So how do you develop empathy and make it part of your association’s culture? Empathy takes regular practice, along with self-awareness and an openness to accept feedback, including critique, Fayoumi says. “Leading by example means thinking about the behaviors you want to model in your organization and letting others look behind the curtain at your authentic self, not just on special occasions, like a holiday party, but on a regular basis,” she says. “Trust is built over time through many different experiences and has to be earned. People watch and learn from leaders, so leaders need to be mindful of what they’re teaching.”

Lindsey says empathy begins with developing the ability to take a self-inventory of all member and staff relationships. “I think it is up to me as a leader in our association to create an environment where people feel safe. I do this by first showing interest in their lives, next by being honest when I am communicating to them, by keeping them informed about anything that impacts them and also respecting when we have confidential discussions. That also includes that I do not discuss anything about one of their coworkers with them,” Lindsey says.

Empathy takes regular practice, along with self-awareness and an openness to accept feedback.

(Task): Summarize the passage on developing empathy in an association's culture in two sentences. The records that come next have no connection to the passage above.

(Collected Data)

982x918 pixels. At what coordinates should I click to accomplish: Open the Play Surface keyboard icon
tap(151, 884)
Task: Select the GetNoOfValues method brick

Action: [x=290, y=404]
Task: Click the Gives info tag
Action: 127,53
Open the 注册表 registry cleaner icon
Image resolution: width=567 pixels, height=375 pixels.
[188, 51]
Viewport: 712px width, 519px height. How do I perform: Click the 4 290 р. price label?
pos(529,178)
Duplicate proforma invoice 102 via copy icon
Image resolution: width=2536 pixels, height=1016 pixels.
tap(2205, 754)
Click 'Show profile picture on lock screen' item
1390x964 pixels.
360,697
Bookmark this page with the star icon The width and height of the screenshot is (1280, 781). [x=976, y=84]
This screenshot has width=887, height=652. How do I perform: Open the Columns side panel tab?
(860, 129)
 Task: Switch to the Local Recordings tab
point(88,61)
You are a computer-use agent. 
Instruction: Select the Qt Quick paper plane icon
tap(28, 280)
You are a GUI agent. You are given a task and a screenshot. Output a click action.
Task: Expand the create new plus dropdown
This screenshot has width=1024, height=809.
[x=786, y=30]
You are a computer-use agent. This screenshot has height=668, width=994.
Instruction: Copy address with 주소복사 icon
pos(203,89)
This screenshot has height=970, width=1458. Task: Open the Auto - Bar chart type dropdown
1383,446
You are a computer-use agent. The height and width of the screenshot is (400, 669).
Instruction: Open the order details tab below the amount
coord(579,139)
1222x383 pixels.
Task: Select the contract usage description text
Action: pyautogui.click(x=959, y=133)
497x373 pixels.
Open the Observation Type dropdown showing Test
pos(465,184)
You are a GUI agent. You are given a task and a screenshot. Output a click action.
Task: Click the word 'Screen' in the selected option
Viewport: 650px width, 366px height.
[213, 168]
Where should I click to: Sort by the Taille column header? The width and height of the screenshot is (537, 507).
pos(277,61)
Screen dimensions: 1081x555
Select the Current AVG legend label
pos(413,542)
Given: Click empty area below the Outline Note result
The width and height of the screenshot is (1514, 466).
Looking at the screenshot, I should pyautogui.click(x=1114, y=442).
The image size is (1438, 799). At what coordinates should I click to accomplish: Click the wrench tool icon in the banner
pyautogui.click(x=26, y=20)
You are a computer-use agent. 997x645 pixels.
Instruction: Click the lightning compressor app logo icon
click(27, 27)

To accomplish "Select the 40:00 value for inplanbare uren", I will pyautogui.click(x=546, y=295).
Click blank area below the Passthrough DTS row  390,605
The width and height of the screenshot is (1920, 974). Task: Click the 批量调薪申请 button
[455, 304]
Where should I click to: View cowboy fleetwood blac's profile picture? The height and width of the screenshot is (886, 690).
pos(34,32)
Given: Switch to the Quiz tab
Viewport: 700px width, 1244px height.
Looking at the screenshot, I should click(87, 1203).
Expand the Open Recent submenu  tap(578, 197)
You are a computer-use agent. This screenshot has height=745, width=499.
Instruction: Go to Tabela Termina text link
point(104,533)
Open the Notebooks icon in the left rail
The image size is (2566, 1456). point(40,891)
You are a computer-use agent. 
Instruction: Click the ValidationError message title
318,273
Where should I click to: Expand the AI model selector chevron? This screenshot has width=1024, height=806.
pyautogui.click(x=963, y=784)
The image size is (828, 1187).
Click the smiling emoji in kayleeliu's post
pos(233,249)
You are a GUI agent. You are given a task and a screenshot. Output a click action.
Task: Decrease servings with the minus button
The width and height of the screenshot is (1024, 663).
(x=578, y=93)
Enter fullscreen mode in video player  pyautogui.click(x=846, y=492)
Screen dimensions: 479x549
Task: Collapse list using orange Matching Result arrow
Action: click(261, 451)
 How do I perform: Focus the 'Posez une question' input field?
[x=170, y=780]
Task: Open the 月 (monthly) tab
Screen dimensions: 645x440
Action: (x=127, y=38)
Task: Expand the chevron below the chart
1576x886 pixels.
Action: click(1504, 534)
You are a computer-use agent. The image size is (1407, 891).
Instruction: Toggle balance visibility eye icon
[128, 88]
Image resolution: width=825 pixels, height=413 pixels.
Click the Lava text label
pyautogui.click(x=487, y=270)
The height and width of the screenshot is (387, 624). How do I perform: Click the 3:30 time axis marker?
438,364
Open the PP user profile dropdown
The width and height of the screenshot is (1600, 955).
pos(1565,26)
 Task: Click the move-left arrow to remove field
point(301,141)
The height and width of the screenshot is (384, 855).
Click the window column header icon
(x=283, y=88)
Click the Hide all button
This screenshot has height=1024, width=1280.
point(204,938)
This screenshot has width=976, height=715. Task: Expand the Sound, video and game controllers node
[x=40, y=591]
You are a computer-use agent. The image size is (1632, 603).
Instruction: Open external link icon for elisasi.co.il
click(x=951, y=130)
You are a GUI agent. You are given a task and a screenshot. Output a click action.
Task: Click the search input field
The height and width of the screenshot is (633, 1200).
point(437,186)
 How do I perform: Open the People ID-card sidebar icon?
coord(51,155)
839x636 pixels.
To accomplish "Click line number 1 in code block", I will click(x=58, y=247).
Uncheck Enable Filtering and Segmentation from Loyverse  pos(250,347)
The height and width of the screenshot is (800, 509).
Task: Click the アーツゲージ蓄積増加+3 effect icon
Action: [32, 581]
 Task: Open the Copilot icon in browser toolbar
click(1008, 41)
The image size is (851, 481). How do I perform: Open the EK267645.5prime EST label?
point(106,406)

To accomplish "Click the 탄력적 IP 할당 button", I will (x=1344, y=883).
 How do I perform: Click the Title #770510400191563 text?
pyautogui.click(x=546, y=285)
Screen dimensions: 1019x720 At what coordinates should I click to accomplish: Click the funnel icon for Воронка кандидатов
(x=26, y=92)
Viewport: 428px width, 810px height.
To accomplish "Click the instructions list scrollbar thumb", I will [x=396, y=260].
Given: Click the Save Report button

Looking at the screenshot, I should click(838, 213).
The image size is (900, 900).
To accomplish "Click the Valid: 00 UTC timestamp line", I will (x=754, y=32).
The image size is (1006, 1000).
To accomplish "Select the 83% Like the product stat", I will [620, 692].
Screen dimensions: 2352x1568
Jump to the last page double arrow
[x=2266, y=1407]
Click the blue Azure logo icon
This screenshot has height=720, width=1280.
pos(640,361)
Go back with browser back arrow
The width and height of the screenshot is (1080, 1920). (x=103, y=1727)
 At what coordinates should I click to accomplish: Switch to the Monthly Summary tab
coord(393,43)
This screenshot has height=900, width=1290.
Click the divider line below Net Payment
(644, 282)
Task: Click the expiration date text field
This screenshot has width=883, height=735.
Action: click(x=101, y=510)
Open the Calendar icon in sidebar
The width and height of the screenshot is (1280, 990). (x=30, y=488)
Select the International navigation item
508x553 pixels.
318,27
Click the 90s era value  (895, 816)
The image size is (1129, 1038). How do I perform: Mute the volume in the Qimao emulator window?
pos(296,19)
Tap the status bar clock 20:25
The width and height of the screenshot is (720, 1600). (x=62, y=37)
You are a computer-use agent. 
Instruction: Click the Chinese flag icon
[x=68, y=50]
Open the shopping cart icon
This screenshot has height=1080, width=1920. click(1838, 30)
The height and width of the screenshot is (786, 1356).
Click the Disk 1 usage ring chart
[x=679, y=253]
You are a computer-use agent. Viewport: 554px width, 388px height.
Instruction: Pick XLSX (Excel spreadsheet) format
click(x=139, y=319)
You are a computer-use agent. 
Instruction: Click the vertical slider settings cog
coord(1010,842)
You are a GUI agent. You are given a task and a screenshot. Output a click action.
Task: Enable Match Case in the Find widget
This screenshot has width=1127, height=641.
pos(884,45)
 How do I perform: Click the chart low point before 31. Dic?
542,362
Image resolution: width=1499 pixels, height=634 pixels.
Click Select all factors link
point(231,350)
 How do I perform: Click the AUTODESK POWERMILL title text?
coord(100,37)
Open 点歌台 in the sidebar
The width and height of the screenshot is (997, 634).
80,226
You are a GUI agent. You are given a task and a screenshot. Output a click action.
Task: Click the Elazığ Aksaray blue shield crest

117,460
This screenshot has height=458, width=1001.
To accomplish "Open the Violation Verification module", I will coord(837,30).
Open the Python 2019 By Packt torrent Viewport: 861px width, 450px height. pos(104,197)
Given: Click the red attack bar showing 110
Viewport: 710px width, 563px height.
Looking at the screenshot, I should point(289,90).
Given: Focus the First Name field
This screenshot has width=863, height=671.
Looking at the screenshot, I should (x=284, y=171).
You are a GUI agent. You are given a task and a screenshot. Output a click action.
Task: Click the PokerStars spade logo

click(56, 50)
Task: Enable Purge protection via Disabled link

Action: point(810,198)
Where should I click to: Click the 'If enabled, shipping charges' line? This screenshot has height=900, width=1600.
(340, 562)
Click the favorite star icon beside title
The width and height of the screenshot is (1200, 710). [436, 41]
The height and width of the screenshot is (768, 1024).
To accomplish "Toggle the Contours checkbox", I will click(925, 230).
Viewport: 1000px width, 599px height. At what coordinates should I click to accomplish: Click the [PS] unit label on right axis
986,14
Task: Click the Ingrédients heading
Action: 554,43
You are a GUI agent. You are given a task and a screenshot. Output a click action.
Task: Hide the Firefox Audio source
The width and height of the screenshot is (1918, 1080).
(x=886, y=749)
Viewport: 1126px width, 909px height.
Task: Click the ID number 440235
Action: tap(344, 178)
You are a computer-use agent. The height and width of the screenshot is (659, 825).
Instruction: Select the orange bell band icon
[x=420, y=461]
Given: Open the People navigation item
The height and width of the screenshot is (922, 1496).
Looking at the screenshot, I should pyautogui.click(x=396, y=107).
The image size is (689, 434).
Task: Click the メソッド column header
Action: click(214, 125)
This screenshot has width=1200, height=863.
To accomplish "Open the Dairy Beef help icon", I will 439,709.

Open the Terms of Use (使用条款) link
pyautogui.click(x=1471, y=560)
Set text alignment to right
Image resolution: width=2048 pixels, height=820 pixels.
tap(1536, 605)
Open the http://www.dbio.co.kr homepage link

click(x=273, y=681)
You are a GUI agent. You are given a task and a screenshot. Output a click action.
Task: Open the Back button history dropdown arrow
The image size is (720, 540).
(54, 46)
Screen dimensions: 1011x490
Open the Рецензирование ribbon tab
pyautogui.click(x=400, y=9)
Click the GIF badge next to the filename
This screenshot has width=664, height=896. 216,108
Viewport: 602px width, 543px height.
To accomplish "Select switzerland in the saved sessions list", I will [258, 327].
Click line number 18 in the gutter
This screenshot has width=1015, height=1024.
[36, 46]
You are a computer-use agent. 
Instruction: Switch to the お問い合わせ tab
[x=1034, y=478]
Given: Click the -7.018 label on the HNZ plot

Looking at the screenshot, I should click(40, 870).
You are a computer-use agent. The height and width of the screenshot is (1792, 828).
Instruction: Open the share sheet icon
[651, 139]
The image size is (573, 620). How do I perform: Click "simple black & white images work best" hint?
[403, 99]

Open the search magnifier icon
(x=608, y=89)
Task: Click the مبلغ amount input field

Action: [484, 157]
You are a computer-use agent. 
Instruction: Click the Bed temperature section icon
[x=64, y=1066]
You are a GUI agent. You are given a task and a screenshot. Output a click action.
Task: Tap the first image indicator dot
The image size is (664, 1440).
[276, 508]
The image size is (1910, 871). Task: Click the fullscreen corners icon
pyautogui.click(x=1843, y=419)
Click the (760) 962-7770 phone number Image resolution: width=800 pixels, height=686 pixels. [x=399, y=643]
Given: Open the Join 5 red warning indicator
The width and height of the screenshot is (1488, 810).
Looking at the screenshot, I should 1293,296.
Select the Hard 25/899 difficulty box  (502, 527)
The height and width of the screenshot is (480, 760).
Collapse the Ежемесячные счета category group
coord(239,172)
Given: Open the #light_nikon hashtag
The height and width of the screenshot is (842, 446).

(Output of the exercise): Fayoumi says empathy requires regular practice, self-awareness, and openness to feedback, and that leaders should model the behaviors they want while regularly letting others see their authentic selves, because trust is earned over time and people learn by watching leaders. Lindsey says empathy begins with taking a self-inventory of member and staff relationships, and describes creating a safe environment by showing interest in people's lives, communicating honestly, keeping them informed, respecting confidential discussions, and not discussing their coworkers with them.